What is increasingly clear, though, is that debt is creating massive stresses on the banking system, with the ECB's Financial Stability Review pointing out that eurozone banks could face a credit crunch as they compete with governments for funds in coming years.
The prospect of banks and sovereign borrowers competing head-on for funding is not a happy one, with the concomitant risk of public debt crowding out bank borrowing.
But what is getting bizarre to the point of being surreal is the increasing difficulty in separating the two. In 2009, countries borrowed more than €800 billion, partly to bail out banks, which in turn then bought public debt that had been driven up by the bail-outs.

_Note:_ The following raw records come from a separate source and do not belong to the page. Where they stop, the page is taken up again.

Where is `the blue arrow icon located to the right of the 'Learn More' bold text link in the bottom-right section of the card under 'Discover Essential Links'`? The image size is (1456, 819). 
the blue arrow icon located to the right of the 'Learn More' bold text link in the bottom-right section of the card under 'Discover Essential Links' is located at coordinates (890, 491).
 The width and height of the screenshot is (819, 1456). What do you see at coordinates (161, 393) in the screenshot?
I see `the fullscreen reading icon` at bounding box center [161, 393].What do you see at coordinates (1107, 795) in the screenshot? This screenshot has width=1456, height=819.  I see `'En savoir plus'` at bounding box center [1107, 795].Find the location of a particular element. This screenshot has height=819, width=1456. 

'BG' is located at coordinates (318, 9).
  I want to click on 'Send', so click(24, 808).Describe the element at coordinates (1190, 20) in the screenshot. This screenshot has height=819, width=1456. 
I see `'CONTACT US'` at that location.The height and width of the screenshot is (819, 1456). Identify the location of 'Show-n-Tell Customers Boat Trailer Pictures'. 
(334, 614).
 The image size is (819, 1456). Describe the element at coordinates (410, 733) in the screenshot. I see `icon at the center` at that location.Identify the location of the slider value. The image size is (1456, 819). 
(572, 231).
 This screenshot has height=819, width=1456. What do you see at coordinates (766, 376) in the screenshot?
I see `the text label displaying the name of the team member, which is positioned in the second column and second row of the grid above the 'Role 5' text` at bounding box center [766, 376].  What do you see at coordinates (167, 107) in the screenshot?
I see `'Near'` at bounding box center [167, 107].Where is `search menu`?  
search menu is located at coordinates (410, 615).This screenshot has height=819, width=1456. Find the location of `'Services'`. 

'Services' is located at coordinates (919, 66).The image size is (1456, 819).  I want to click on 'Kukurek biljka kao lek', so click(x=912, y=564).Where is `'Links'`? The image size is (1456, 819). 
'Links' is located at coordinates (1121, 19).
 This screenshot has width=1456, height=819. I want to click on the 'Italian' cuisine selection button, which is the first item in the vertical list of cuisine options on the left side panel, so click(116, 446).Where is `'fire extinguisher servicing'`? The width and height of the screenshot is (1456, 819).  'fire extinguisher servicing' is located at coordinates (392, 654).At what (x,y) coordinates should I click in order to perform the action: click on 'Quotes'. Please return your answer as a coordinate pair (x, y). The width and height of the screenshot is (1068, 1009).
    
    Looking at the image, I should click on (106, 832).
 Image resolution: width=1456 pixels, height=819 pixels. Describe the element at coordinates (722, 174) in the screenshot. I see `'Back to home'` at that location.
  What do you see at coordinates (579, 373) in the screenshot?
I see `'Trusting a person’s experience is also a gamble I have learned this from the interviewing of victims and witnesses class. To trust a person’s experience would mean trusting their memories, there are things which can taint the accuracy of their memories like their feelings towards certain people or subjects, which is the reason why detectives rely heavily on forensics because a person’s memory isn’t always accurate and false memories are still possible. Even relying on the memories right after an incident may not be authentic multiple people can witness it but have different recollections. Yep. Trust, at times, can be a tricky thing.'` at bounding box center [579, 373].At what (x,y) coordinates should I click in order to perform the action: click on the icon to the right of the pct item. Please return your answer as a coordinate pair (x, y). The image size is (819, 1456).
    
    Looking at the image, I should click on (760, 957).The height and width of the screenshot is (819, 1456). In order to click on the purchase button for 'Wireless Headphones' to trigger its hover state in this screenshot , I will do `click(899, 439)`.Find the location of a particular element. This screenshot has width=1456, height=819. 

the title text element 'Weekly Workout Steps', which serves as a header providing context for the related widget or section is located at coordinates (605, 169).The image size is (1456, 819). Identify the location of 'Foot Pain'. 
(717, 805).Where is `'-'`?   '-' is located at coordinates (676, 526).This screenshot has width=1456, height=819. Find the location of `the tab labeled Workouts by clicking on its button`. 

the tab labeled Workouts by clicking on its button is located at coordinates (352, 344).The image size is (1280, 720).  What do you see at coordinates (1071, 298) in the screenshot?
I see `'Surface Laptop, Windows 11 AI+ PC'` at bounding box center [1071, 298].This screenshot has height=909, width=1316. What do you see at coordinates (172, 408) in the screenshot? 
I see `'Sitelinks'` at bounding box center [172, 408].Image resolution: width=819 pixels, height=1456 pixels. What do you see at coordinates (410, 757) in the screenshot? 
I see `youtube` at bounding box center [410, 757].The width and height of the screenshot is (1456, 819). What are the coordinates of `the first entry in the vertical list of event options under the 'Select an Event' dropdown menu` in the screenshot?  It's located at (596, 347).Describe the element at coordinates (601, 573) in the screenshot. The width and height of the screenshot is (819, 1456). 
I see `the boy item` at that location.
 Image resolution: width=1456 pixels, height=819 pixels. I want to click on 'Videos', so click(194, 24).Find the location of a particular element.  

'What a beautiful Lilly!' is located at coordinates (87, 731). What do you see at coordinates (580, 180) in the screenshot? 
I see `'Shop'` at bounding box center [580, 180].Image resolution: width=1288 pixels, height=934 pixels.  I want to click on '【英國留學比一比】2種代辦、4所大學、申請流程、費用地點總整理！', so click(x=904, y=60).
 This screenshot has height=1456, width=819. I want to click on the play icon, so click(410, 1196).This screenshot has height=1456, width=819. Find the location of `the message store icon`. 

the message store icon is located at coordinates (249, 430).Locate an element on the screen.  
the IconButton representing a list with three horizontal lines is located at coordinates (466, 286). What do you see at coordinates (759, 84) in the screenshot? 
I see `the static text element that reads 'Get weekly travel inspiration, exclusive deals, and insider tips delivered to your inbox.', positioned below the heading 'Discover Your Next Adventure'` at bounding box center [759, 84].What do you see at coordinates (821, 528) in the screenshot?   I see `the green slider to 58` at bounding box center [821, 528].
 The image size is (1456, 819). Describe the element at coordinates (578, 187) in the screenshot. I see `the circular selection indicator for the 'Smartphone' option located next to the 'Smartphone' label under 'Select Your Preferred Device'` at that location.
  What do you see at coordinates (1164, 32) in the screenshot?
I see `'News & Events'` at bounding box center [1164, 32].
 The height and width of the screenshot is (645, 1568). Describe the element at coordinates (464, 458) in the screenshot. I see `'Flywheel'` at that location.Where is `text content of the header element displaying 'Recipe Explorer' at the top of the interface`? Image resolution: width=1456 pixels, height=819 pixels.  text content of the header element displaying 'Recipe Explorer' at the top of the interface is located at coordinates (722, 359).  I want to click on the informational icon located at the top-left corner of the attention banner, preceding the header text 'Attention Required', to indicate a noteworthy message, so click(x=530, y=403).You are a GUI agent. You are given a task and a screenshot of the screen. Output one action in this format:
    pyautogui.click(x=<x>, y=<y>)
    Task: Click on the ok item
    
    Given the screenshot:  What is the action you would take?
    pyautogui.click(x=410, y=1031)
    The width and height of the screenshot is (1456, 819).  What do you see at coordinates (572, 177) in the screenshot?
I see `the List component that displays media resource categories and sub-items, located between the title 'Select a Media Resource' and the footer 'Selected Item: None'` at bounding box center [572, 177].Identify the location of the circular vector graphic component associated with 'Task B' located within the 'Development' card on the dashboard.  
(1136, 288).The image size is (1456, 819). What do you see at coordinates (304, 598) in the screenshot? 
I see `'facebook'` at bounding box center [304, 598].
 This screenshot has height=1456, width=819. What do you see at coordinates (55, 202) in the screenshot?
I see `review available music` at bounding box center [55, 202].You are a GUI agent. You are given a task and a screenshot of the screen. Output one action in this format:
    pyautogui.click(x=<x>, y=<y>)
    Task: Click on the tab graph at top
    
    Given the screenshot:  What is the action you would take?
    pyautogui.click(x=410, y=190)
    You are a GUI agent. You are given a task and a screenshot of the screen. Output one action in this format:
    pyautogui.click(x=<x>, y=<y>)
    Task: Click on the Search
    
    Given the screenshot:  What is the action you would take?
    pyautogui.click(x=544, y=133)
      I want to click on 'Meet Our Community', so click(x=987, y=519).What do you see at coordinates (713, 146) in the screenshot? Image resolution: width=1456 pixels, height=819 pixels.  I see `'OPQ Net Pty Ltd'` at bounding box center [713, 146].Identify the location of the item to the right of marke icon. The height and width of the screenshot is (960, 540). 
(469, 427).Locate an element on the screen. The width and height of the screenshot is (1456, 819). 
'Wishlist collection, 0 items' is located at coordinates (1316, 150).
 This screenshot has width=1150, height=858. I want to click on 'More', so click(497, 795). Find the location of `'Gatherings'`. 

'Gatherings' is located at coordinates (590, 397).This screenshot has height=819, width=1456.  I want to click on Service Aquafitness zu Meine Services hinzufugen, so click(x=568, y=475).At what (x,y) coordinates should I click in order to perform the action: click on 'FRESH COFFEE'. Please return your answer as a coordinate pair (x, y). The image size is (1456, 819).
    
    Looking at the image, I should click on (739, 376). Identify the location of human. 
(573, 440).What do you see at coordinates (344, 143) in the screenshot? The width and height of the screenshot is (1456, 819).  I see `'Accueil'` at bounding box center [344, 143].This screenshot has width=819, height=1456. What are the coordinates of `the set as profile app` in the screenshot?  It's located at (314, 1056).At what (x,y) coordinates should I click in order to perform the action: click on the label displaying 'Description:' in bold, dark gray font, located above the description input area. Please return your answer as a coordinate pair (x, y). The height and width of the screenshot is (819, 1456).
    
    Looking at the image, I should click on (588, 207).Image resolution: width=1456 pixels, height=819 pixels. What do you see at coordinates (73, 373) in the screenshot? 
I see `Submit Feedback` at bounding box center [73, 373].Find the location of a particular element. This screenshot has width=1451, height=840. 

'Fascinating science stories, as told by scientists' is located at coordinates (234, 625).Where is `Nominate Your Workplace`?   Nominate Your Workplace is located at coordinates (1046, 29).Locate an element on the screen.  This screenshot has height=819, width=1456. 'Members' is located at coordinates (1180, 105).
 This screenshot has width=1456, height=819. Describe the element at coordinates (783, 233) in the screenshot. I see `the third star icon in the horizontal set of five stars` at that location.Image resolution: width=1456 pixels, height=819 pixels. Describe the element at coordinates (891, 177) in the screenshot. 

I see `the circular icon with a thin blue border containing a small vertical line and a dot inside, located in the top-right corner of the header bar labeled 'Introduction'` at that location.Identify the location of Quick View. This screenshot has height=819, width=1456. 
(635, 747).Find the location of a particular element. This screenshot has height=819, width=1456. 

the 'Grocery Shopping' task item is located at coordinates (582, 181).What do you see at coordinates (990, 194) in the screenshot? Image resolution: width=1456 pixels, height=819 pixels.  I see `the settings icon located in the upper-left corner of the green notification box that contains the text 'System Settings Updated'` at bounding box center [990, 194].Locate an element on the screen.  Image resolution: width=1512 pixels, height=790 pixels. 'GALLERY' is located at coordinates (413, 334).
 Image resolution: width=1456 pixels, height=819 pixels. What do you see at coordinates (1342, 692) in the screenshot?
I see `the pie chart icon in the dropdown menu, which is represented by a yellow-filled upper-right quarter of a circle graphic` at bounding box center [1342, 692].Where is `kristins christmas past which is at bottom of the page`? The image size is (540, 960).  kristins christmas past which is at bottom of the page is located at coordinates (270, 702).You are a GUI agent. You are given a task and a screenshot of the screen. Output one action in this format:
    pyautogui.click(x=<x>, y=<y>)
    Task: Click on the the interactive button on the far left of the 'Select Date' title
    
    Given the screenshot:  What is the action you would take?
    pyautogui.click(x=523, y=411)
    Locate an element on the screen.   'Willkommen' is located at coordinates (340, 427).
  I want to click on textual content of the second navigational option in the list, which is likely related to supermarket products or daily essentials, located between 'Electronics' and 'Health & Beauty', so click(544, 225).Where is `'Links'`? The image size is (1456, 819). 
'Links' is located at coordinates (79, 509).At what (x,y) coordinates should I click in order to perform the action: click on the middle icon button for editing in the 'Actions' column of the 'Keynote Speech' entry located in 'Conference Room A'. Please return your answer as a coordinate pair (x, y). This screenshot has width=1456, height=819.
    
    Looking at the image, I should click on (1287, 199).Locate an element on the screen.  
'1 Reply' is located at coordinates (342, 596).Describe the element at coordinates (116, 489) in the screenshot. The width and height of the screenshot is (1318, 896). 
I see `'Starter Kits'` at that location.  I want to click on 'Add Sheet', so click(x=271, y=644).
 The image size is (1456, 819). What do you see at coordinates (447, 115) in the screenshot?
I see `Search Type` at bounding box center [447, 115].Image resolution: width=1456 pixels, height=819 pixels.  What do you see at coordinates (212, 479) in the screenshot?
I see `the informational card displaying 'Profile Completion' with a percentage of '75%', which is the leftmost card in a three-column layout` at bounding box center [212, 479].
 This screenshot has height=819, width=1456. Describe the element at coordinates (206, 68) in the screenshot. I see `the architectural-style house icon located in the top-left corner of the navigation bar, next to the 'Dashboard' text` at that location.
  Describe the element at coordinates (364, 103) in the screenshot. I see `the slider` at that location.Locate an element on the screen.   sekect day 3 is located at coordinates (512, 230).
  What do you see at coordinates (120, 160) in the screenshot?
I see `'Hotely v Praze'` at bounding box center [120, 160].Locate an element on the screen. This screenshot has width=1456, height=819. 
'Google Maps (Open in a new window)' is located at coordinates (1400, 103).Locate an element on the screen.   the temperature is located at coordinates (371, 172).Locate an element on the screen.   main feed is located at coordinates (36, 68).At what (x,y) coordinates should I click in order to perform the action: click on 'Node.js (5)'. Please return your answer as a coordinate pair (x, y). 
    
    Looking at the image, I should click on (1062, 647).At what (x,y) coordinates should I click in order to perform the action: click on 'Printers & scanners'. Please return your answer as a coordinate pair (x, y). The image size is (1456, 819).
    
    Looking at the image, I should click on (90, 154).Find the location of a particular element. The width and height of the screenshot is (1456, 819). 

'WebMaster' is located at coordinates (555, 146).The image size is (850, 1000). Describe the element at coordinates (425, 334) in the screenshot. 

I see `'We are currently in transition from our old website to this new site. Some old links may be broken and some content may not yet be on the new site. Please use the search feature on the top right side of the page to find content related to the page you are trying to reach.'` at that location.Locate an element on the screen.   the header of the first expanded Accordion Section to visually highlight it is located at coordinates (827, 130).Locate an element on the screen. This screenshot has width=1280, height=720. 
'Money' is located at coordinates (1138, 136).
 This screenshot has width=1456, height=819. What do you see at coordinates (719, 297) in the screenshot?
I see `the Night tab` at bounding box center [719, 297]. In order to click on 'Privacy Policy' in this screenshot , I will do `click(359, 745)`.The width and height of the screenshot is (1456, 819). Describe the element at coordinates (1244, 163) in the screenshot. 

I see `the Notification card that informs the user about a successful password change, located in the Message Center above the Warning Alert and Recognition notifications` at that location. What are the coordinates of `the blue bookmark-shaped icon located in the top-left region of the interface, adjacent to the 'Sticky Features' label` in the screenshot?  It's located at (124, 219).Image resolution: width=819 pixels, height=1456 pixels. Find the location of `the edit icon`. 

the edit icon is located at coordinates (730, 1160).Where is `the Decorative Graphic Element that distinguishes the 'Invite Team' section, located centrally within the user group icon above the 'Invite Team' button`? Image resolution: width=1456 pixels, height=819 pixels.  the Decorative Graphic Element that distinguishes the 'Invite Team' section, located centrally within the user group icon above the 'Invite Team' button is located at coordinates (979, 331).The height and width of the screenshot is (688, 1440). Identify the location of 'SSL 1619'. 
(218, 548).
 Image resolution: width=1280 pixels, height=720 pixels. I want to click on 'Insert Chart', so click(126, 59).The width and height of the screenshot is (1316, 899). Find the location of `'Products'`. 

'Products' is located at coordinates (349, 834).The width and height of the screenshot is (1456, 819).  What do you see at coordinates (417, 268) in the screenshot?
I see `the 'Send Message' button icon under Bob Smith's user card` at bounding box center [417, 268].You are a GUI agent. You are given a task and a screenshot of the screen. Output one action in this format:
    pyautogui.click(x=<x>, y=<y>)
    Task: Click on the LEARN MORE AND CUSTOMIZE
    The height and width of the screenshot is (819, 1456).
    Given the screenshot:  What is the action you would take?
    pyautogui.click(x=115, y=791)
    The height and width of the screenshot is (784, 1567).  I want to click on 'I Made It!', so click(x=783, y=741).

Carsten Brzeski, a senior economist for ING, thinks we should "really take this seriously." The process of banks buying public debt after being bailed out with state funds resembles the shady practice of using multiple bank accounts to cover "rotating overdrafts". This is a parallel "which holds very well in terms of the inner eurozone circle," he says.
Brzeski adds that "pushing it from one to another and back is kind of a multiplier effect", but notes that governments held underlying assets and their economies generated value that underpinned the process. "It only works if the underlying fundamentals are healthy," he cautions. "Otherwise it just goes up in smoke."
It takes no great expertise, however, to realise that the "underlying fundamentals" are very far from healthy, a point reinforced by the New York Times.
This paper tells us that, while foreign banks and other financial companies have lent $2.6 trillion to public and private institutions in Greece, Spain and Portugal, no one - not investors, not regulators, not even bankers themselves - knows exactly which banks are sitting on the biggest stockpiles of rotting loans within that pile.
With this in mind, the FSA has asked UK banks to model a number of disaster scenarios, including Greece defaulting on its loans. Analysts estimate that British banks have a total exposure of more than £100 billion to Greece, Portugal and Spain.
The situation gets even more murkier when, as Spiegel reports, the ECB has been buying up Greek bonds by the bucketload, even though Athens is already getting money from the rescue funds set up to bail it out. German central bankers, we are told, suspect a French plot behind the massive buy-up - giving French banks the perfect opportunity to get rid of their Greek assets.
Small wonder Václav Klaus was recently telling the Wall Street Journal that the eurozone has failed and Richard Woolnough, M&G Optimal Income Fund Manager, was in The Daily Telegraph asserting that "the possible demise of the euro is now very much up for debate."
The debate may well erupt this week as Belgium, Holland, Austria, Portugal, Spain and Italy collectively test market confidence this week when they try to borrow a total of €20 billion on the bond market. However, with Reuters suggesting that the euro will be down to $1.17 by the end of the month, it does not seem as if the single currency will be collapsing this week.
How much longer Greece will still be on board is another question.